• [WHAT IS EXPECTED] Search the records below for the word "Edit" and show every line where it occurs.

• [DATA UNDER STUDY]
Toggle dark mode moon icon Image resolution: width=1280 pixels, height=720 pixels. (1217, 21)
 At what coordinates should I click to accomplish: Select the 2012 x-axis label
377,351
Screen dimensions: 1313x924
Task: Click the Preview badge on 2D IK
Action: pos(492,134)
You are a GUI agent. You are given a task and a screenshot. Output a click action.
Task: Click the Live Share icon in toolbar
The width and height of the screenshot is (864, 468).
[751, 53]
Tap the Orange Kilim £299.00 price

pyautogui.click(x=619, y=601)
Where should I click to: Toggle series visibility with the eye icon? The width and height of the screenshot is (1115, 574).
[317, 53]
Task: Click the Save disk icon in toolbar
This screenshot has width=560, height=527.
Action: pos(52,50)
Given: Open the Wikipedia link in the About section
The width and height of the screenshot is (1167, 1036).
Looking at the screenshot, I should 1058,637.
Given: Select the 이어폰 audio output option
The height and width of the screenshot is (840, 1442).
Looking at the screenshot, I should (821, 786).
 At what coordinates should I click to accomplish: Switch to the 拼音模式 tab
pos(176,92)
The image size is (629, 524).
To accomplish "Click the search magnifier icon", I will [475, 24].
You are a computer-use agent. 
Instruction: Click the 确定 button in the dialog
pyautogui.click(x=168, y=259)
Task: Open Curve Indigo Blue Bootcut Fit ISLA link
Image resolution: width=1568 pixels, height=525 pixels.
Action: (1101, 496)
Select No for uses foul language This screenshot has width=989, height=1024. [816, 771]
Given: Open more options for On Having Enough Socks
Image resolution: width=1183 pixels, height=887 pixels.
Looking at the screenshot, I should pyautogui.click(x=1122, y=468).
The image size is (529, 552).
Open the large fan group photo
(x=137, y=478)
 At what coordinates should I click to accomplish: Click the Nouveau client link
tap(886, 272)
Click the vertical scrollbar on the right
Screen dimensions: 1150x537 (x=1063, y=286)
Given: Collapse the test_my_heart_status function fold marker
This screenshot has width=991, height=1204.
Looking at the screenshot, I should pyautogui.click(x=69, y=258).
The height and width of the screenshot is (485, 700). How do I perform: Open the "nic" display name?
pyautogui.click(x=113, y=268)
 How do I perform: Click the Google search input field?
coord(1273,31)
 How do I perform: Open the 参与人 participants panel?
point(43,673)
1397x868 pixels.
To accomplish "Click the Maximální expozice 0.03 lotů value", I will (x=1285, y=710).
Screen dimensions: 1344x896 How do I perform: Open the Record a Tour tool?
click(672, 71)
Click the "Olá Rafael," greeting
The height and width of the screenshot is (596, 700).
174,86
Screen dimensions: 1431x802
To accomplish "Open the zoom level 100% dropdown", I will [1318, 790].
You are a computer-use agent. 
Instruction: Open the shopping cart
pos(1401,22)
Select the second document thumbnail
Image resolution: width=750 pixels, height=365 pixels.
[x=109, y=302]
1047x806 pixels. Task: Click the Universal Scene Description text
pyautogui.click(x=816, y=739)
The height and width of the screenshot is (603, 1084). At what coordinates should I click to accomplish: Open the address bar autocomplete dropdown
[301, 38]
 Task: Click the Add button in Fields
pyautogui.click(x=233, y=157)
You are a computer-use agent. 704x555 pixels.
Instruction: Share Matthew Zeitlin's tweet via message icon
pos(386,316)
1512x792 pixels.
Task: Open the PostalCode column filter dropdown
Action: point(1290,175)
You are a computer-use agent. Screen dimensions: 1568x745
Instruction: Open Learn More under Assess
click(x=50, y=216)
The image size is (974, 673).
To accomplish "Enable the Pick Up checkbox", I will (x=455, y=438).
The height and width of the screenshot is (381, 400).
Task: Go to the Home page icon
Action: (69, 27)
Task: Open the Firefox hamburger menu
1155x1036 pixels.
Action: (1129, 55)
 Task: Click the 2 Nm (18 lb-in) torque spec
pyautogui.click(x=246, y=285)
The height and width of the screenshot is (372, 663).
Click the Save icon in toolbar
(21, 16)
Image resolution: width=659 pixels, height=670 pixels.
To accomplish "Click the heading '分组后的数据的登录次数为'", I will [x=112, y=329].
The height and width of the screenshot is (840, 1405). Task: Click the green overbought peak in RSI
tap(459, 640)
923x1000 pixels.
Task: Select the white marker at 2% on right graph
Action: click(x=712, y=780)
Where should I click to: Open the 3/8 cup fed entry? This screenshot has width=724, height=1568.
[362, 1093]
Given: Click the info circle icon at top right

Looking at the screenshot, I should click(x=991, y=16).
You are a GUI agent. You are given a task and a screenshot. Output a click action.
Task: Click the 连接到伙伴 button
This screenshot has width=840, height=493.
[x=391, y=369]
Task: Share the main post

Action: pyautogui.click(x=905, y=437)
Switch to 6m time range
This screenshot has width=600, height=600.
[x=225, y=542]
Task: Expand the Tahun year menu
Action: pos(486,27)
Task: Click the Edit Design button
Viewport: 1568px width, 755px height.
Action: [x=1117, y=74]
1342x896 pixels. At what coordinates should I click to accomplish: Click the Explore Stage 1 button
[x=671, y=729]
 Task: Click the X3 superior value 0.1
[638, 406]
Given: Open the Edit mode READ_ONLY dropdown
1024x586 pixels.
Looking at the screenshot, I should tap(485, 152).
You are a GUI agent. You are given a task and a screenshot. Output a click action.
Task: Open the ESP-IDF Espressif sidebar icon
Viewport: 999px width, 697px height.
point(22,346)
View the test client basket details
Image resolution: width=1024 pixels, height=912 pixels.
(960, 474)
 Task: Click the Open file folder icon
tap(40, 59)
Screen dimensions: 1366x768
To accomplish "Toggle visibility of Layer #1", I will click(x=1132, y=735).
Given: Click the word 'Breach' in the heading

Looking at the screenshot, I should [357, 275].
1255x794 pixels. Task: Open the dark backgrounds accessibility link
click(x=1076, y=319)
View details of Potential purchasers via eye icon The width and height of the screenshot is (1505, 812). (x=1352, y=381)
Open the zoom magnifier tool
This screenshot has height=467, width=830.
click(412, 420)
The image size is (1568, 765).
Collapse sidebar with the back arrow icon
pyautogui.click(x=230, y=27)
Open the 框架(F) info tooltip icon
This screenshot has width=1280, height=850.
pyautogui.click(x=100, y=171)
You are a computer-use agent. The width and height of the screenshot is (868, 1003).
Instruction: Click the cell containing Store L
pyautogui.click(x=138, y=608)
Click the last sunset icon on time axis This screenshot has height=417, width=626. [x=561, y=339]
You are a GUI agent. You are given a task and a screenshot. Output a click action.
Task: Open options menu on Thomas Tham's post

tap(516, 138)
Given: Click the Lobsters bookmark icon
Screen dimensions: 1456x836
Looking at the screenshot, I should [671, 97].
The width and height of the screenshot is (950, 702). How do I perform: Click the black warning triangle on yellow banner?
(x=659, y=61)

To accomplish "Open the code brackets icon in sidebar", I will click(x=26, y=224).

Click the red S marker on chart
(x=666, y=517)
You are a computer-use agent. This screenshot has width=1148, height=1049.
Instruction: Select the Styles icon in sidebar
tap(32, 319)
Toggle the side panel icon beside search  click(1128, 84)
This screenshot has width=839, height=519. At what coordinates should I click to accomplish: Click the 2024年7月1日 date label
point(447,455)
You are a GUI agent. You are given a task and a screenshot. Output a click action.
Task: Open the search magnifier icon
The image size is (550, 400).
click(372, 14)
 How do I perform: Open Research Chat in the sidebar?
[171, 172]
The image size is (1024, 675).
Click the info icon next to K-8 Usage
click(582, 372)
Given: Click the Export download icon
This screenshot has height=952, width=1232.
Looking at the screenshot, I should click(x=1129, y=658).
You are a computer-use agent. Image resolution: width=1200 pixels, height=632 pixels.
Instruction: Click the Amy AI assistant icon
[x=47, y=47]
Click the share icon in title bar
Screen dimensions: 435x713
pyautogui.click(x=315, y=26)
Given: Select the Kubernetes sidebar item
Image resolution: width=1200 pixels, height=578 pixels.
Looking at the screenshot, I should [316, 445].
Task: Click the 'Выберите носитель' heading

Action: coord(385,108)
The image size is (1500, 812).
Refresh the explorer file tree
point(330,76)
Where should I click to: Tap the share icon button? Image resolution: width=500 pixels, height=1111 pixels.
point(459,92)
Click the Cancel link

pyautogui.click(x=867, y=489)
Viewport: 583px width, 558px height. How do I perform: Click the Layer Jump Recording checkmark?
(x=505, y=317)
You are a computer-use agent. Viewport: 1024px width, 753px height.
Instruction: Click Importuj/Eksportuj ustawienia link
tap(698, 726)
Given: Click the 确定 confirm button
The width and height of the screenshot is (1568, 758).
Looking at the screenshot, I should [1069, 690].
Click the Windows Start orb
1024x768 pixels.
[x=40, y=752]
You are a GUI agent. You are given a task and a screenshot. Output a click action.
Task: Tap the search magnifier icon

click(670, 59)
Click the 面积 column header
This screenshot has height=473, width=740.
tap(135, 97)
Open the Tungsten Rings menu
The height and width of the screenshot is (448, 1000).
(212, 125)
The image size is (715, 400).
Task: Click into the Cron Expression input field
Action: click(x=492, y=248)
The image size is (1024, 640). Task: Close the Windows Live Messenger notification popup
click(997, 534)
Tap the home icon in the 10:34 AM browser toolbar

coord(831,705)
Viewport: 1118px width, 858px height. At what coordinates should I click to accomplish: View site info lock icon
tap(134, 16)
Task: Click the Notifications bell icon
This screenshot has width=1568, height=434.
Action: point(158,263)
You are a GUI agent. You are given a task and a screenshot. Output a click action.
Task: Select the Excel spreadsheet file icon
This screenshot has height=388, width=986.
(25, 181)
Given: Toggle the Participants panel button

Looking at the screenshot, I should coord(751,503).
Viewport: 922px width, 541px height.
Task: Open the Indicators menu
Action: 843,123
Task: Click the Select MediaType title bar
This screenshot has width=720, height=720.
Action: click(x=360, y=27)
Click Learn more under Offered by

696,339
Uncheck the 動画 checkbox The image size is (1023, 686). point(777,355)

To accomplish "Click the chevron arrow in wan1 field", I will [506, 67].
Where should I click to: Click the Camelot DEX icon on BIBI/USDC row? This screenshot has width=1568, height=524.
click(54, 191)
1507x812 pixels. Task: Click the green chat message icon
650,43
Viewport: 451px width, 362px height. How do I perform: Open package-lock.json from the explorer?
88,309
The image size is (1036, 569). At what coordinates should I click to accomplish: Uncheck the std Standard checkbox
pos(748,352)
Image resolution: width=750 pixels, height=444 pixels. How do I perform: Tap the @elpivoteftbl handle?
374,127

• [SOLUTION TO THE PROBLEM]
Task: Click the Edit Design button
Given: Open the Edit mode READ_ONLY dropdown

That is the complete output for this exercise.